JPMorganChase has for years offered deposit accounts on the bank’s private blockchain. Adding a public blockchain option makes it easier for a wider range of institutional users to transfer large amounts of funds in less than a second, faster than would be possible in a closed private blockchain. The bank argues that JPMD offers the security of bank-backed deposits and settlement, combined with the “speed and innovation” of blockchain transactions.

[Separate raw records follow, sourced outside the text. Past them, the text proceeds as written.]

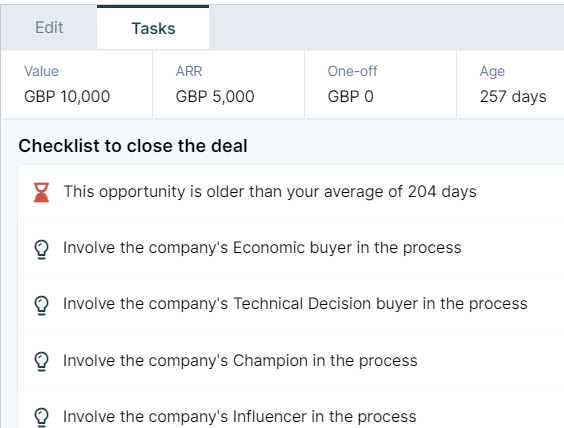The height and width of the screenshot is (428, 564).
Task: Click the Value label
Action: (41, 71)
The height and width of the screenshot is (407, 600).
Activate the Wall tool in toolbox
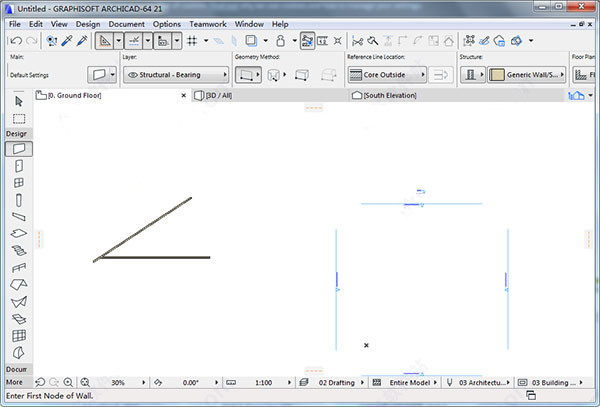19,149
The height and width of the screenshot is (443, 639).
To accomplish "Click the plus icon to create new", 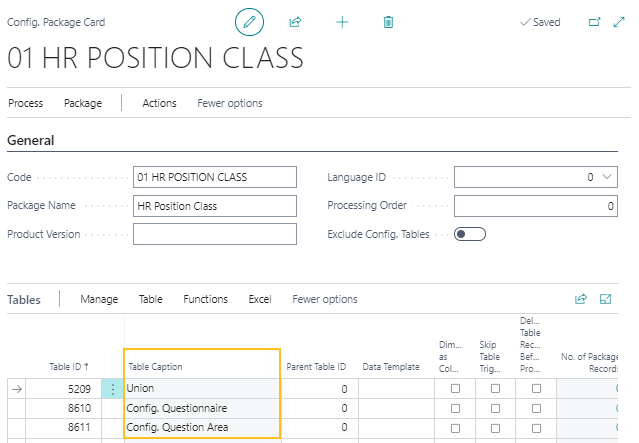I will (x=342, y=21).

“It’s a sign that the bank is really stepping in. This isn’t a permissioned chain, it’s real balance sheet money,” Joseph Lau, president of Alechemy, a payments technology company that sold some of the processing technology to JPMorgan, told American Banker. “This enables ‘regulated dollars’ to move instantly and integrate into tokenized markets while offering traditional compliance.”

In a statement, Mastercard said the JPMD collaboration, which will make the bank’s digital asset available on Mastercard’s token network, can help the card brand’s quest to support an open market for digital assets and bank deposits.

“It’s very similar to a demand deposit account, but just recorded on a blockchain,” Toprak said, adding that JPMD has “all of the protections” for deposits that costumers are used to, Toprak said. “They’re already leaving their deposits with us.”

Chase’s alternative

A deposit token is a digital asset that is a claim on a deposit at a licensed depository institution, such as a bank, rather than a stablecoin, which is backed by reserves that usually include U.S. dollars or Treasuries.

“JPMorgan’s expanded use of JPMD confirms a reality the industry can no longer ignore: Stable-value digital assets are becoming the new clearing layer of global commerce,” Monica Eaton, founder and CEO of Chargebacks 911, told American Banker. “This is not a crypto experiment. It is an efficiency strategy,” Eaton said.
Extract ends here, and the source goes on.